>>>

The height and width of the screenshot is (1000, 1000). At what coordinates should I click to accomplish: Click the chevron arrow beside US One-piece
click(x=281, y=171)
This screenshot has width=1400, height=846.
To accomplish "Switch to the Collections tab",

<<<
>>>

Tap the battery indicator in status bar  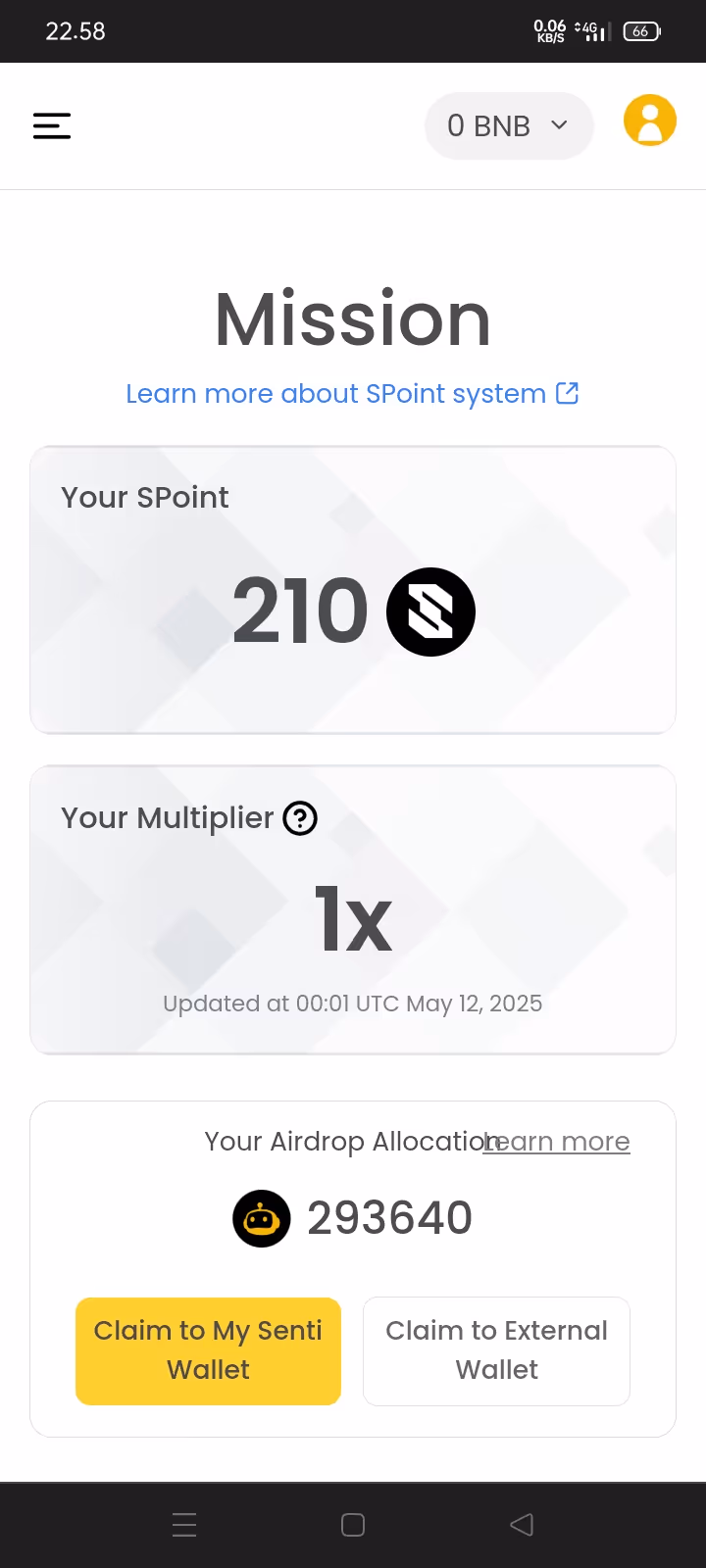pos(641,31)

<<<

• _課題の説明_
「The height and」を含む行から「to the Collections」を含む行までを、「chevron arrow」だけを「dropdown arrow」に差し替えて書き直してください。ほかの部分はそのままにしてください。

• _最終結果_
The height and width of the screenshot is (1000, 1000). At what coordinates should I click to accomplish: Click the dropdown arrow beside US One-piece
click(x=281, y=171)
This screenshot has width=1400, height=846.
To accomplish "Switch to the Collections tab",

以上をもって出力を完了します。